Milk prices have also been rising, reaching historic highs, with the spread between farm gate price and consumer prices widening. Kenya currently has the second highest milk prices in Africa after South Africa.

This is also being blamed on a prolonged drought. But that’s only part of the answer. Kenya’s milk industry is dominated by three main players accounting for more than three quarters of the market.

This means that the leading players can dictate the prices for both producers and consumers.

What needs to be done

The failure of subsidies to keep maize prices down can mainly be attributed to design issues. Subsidising fertilisers has, for instance, not helped smallholder farmers. This is because they face huge costs in accessing the fertiliser. On average, they travel up to 40 km to get to the nearest depot. On top of this, the quantities used by smallholders aren’t big enough to incentivise them to access subsidised fertiliser.

The government should continue to invest in in irrigation, roads and markets, particularly in rural areas. But it needs to do more.

It should strength private sector fertiliser markets which has been shown to be effective in getting farmers to access and use fertiliser.

And it should use evidence generated from research to improve the efficiency of policies. For example, the soil quality in grain basket areas has been declining and studies have shown that it is markedly different, even within a village. But the subsidised fertiliser programme hasn’t taken these factors into account. It should.

There’s also need to improve the forecasting models and make use of their findings. For instance, the current shortfall in production was first forecast more than six months ago. Policy options that could have helped stabilise prices should have been discussed and implemented from the get-go, not when prices were rising.

Another major factor is that most functions in the agriculture sector have been devolved to county governments. This includes the provision of extension services. So special attention needs to be given to better co-ordination between the national and county governments.

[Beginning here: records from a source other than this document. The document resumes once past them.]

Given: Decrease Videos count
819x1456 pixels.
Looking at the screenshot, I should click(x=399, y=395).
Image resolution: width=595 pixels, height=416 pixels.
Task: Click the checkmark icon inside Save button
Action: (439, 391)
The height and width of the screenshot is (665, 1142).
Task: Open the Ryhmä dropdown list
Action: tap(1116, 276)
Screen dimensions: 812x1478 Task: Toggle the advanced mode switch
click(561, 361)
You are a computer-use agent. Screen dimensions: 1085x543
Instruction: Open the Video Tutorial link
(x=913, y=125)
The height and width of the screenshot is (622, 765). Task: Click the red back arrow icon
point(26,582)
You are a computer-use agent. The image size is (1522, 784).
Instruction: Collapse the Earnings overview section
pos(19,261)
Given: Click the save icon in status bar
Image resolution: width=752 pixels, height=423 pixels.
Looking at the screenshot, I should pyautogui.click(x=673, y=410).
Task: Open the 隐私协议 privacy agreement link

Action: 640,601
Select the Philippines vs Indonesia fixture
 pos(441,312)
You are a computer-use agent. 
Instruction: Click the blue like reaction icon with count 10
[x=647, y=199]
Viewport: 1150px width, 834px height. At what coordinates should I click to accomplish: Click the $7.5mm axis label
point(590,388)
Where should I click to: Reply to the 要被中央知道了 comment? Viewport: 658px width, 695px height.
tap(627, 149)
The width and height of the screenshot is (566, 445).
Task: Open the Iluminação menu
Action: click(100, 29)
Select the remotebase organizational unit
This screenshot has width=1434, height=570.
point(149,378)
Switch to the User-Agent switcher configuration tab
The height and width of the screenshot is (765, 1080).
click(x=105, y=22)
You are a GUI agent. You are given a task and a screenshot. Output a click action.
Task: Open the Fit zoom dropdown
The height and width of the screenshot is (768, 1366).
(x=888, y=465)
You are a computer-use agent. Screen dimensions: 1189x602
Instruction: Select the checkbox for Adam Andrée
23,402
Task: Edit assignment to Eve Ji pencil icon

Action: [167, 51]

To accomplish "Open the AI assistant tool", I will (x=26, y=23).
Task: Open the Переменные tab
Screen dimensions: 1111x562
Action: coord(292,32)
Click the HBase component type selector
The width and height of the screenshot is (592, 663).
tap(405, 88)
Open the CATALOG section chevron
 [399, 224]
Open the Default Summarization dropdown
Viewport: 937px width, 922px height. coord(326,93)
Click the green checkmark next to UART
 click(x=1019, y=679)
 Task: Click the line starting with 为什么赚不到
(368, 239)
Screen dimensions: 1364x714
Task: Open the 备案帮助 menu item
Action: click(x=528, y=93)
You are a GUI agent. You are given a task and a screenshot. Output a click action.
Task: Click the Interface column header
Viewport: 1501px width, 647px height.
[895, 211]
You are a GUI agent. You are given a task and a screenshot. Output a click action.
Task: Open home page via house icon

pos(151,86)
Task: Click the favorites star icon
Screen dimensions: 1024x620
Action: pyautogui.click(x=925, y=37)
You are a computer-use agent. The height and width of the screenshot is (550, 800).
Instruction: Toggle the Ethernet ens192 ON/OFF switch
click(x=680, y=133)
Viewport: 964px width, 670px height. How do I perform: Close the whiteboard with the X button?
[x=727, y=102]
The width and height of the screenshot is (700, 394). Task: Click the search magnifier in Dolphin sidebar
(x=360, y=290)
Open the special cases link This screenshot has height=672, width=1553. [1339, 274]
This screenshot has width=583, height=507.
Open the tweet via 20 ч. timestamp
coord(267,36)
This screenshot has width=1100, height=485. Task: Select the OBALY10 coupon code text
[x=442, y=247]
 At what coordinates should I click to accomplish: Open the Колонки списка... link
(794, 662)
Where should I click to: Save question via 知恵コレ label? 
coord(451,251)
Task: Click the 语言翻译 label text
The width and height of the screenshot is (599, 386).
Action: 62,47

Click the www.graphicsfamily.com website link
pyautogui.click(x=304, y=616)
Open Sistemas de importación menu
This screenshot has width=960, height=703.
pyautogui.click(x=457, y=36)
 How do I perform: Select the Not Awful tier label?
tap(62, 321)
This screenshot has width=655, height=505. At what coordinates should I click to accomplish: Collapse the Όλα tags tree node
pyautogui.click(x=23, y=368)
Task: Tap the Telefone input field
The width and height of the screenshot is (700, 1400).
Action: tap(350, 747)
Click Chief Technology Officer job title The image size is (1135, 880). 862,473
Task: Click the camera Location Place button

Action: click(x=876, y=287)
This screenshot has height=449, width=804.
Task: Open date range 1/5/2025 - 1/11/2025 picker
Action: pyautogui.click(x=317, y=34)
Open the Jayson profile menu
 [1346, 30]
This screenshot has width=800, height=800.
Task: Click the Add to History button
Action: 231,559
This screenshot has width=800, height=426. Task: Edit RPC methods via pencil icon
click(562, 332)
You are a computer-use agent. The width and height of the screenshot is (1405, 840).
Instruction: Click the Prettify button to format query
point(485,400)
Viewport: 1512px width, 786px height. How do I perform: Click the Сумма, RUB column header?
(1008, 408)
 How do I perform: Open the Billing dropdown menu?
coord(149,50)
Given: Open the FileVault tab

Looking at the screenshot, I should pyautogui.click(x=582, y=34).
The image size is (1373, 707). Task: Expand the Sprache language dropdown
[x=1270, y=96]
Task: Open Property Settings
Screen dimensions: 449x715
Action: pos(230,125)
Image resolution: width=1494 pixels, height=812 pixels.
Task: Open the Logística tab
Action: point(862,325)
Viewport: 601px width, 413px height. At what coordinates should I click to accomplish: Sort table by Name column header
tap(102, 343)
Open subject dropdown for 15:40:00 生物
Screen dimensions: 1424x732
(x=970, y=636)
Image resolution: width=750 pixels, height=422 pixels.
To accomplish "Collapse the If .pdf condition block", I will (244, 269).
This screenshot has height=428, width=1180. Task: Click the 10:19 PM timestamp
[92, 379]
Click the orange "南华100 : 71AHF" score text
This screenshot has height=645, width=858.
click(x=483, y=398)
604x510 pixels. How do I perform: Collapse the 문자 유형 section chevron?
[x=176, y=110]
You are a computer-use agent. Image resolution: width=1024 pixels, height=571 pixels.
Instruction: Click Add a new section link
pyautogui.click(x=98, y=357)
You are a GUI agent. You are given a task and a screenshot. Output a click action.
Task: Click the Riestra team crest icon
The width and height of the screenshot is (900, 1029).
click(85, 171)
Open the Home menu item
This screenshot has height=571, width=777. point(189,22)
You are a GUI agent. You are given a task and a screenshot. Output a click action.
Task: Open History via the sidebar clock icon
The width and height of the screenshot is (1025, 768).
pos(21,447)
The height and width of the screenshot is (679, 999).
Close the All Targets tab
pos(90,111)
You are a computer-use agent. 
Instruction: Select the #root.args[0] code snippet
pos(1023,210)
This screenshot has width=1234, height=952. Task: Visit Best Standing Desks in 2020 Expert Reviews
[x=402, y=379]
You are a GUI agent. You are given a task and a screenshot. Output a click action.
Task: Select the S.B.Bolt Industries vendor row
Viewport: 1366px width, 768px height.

To improve returns to producers, the government should provide incentives for primary producers to add value. Currently the largest gains go to players higher up the value chain.

And finally, innovative ways to finance farmers should be pursued to ensure that they can access inputs where costs are high.

Kenya can get this right. But only if it’s honest about where it’s failing and holds responsible institutions accountable. A good start would be to fix policies that have led to the perennial crises.